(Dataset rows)
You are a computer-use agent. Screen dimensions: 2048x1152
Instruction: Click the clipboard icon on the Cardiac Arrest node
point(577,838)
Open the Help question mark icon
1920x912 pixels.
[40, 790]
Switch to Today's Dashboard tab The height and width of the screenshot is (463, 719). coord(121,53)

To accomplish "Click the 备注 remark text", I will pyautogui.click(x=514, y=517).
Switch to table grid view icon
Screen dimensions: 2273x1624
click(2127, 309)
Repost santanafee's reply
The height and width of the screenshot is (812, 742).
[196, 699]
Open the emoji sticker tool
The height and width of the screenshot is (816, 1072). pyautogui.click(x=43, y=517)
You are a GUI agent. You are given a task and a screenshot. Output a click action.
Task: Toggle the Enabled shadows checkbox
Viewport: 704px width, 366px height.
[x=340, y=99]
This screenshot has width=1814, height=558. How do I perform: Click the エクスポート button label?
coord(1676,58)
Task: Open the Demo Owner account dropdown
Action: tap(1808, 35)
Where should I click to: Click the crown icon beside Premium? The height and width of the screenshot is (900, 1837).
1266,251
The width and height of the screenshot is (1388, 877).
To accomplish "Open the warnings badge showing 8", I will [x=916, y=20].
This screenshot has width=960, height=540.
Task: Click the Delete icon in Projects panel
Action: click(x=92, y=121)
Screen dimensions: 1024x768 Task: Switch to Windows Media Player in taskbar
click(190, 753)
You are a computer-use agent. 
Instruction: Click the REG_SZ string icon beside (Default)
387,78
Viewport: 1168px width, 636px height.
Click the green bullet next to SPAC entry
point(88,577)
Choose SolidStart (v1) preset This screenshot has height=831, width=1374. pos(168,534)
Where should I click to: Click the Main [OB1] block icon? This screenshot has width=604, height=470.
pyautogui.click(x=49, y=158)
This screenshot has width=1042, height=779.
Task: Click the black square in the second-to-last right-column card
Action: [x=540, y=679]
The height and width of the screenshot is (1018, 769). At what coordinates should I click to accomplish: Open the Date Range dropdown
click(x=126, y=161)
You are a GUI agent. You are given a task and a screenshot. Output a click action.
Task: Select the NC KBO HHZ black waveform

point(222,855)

■ **WORK TO COMPLETE**
Could you return every line of the material above, unchanged and in the same order?

■ **EXERCISE RESULT**
You are a computer-use agent. Screen dimensions: 2048x1152
Instruction: Click the clipboard icon on the Cardiac Arrest node
point(577,838)
Open the Help question mark icon
1920x912 pixels.
[40, 790]
Switch to Today's Dashboard tab The height and width of the screenshot is (463, 719). coord(121,53)

To accomplish "Click the 备注 remark text", I will pyautogui.click(x=514, y=517).
Switch to table grid view icon
Screen dimensions: 2273x1624
click(2127, 309)
Repost santanafee's reply
The height and width of the screenshot is (812, 742).
[196, 699]
Open the emoji sticker tool
The height and width of the screenshot is (816, 1072). pyautogui.click(x=43, y=517)
You are a GUI agent. You are given a task and a screenshot. Output a click action.
Task: Toggle the Enabled shadows checkbox
Viewport: 704px width, 366px height.
[x=340, y=99]
This screenshot has width=1814, height=558. How do I perform: Click the エクスポート button label?
coord(1676,58)
Task: Open the Demo Owner account dropdown
Action: tap(1808, 35)
Where should I click to: Click the crown icon beside Premium? The height and width of the screenshot is (900, 1837).
1266,251
The width and height of the screenshot is (1388, 877).
To accomplish "Open the warnings badge showing 8", I will [x=916, y=20].
This screenshot has width=960, height=540.
Task: Click the Delete icon in Projects panel
Action: click(x=92, y=121)
Screen dimensions: 1024x768 Task: Switch to Windows Media Player in taskbar
click(190, 753)
You are a computer-use agent. 
Instruction: Click the REG_SZ string icon beside (Default)
387,78
Viewport: 1168px width, 636px height.
Click the green bullet next to SPAC entry
point(88,577)
Choose SolidStart (v1) preset This screenshot has height=831, width=1374. pos(168,534)
Where should I click to: Click the Main [OB1] block icon? This screenshot has width=604, height=470.
pyautogui.click(x=49, y=158)
This screenshot has width=1042, height=779.
Task: Click the black square in the second-to-last right-column card
Action: [x=540, y=679]
The height and width of the screenshot is (1018, 769). At what coordinates should I click to accomplish: Open the Date Range dropdown
click(x=126, y=161)
You are a GUI agent. You are given a task and a screenshot. Output a click action.
Task: Select the NC KBO HHZ black waveform

point(222,855)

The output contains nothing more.